The approaches proposed in the literature, such as LeSS and SAFe, are typically based on a multi-level model, with operational work taking place on the lower level and coordination on the upper levels. LeSS, for example, aims to minimize overhead. Here, the operational teams send representatives to the upper level teams and the Scrum process is only modified slightly. SAFe, which is currently the most widely used approach, introduces a total of three levels and numerous new roles and events.
There are differing views on how well Scrum can actually be scaled in practice. There is no simple solution to the main problems that arise when coordinating creative work in large organizations. It is, however, becoming evident that, as the size of the project teams increases, binding content-related and technical definitions that are valid for all actors and a deep, shared understanding of the overall objective become critical success factors. Conveying them is more important than finding the supposedly perfect scaling method.
Using an agile process model poses certain risks if more comprehensive digitalization measures are to be implemented in a company’s extensive IT landscape. It could be tempting to launch larger projects without sufficiently clarifying the objectives and constraints and hope that it will be possible to clarify these points during the course of the project. This often leads to expensive dead ends. Unfortunately, the methodology does not provide any clear recommendations as to what should be clarified and defined in advance and with what level of detail. The project participants must therefore make this decision based on their own experience and strike a balance between creative chaos and over-specification à la the waterfall model.
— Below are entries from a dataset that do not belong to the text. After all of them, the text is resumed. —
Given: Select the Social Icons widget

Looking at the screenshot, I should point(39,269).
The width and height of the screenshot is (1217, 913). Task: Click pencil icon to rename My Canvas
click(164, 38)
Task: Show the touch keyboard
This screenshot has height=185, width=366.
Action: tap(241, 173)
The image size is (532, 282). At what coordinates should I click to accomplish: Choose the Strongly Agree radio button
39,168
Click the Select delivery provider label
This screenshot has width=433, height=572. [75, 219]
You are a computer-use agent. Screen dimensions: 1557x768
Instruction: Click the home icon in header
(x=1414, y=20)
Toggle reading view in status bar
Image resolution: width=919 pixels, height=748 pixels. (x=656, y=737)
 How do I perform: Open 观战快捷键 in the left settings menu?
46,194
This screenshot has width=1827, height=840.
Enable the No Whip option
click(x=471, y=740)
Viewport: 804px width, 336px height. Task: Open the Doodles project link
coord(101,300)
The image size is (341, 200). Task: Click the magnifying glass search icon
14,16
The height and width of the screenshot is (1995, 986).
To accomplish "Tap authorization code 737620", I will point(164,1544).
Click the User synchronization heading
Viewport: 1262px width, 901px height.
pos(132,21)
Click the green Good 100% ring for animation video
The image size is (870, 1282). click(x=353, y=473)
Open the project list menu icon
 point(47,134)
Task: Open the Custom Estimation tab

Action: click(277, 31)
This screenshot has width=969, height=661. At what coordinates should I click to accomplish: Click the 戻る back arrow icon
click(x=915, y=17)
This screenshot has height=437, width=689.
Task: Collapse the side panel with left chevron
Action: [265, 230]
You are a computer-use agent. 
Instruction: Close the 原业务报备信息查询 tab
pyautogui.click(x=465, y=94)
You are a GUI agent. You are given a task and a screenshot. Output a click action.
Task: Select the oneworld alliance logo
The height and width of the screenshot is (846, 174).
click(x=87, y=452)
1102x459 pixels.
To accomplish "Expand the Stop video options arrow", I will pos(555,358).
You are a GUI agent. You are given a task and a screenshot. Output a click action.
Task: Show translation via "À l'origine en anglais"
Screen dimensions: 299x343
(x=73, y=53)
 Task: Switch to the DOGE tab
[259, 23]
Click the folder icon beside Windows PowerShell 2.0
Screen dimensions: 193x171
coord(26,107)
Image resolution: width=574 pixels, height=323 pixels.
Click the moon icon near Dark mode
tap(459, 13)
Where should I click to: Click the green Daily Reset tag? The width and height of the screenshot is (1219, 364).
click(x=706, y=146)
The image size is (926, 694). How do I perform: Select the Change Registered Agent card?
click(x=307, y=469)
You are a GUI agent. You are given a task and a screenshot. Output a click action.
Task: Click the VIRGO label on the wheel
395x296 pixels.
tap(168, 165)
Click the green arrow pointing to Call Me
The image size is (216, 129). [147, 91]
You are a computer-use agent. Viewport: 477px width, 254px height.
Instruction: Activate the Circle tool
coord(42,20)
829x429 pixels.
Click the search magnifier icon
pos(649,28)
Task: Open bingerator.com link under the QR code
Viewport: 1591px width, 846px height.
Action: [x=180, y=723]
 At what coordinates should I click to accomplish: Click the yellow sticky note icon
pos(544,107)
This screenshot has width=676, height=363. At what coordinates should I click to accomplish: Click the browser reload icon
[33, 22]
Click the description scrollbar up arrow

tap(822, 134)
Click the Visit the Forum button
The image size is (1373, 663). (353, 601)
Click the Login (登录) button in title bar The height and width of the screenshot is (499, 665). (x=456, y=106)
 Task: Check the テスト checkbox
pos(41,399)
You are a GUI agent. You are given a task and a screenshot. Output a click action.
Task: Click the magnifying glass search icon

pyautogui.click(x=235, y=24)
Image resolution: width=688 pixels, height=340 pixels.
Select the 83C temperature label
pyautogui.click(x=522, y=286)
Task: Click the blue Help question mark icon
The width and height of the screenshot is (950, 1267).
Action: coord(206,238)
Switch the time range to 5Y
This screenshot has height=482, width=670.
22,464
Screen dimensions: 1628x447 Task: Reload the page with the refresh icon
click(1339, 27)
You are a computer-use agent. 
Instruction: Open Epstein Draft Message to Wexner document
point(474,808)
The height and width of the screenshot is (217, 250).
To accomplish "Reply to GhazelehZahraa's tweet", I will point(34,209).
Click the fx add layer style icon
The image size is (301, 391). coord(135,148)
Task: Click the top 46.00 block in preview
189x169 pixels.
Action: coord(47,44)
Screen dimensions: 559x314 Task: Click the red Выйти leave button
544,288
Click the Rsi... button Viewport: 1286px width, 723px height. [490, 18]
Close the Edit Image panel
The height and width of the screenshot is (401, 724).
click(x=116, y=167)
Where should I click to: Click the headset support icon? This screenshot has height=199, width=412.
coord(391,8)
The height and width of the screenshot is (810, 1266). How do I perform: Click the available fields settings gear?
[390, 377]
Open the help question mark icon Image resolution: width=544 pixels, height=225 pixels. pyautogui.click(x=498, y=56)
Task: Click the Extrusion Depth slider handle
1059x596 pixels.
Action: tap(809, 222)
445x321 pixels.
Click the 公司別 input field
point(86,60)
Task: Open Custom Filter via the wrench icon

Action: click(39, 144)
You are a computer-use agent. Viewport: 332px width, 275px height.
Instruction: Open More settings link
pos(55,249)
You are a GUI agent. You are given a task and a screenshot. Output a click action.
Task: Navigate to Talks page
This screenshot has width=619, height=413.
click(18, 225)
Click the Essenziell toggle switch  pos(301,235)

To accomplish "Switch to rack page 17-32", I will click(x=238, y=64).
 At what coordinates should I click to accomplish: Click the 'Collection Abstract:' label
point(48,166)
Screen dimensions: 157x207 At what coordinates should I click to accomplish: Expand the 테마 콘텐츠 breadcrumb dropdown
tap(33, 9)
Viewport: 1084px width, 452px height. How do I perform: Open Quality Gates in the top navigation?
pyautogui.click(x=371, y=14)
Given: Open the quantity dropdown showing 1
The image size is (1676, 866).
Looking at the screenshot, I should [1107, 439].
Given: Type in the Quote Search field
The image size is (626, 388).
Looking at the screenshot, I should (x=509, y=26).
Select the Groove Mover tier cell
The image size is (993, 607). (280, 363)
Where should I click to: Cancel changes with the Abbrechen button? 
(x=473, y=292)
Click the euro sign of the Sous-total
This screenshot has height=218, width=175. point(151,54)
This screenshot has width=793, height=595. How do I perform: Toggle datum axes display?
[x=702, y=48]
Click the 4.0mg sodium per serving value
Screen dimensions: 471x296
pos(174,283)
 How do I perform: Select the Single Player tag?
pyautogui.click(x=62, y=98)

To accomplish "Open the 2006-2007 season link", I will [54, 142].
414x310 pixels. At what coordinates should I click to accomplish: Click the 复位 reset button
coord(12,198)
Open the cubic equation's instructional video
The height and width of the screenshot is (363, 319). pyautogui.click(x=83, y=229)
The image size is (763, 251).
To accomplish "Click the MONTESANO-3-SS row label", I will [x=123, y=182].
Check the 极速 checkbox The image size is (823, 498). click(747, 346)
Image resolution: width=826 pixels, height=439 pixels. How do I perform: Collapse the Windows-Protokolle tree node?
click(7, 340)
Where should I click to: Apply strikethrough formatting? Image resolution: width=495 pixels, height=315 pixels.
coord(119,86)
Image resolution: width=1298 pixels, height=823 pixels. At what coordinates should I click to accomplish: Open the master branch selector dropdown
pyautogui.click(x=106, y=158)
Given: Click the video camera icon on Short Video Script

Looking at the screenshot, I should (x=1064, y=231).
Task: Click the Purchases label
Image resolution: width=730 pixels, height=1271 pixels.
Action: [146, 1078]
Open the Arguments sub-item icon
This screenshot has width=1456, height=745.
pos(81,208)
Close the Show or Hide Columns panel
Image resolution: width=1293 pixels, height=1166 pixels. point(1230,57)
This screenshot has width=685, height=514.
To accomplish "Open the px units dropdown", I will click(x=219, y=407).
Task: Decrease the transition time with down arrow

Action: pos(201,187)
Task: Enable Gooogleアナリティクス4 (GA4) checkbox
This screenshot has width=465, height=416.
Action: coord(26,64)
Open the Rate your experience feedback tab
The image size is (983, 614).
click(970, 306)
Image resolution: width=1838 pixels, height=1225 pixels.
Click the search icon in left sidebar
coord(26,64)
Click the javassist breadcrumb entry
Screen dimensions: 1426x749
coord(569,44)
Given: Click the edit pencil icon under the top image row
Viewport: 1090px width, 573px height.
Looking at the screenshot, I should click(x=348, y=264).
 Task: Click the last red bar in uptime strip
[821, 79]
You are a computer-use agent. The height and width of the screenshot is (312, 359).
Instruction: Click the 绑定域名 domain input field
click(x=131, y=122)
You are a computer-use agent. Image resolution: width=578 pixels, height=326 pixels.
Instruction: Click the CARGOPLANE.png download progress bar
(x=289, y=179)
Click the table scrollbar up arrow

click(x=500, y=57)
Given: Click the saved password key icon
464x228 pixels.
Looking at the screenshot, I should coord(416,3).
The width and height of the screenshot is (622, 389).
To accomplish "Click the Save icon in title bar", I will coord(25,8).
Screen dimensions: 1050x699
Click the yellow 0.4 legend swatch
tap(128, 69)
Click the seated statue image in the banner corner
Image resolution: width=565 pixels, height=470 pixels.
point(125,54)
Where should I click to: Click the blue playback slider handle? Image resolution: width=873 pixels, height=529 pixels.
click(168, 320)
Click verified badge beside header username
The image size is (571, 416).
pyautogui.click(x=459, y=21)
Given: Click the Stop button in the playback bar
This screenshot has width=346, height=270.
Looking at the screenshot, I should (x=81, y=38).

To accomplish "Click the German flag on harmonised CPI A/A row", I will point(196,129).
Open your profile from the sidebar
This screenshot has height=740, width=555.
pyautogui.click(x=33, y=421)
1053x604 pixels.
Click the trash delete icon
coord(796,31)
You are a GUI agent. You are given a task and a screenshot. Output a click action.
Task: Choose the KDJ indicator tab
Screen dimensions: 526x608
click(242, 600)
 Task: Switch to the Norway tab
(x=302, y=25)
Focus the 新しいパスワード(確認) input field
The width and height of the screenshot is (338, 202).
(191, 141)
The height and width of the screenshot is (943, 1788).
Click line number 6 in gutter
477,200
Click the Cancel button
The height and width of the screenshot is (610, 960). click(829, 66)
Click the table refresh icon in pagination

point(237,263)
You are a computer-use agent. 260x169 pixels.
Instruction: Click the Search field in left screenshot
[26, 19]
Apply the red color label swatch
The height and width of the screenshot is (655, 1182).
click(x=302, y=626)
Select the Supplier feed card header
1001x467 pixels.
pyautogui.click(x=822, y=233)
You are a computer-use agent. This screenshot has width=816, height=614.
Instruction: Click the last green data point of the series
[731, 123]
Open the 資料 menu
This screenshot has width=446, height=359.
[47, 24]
Experience shows that a lack of process knowledge and inadequate analysis of the data model in particular can result in expensive abortive developments, which could be avoided or at least reduced with a little more conceptual preparatory work. It can therefore be concluded that sufficient attention also has to be paid to the process and data model description when using an agile approach in order to ensure that a solid conceptual basis for implementing the desired functionality is available at an early stage. This information should then be communicated to all project participants so that the creative scope that an agile approach creates can also be exploited in the context of the overall objective.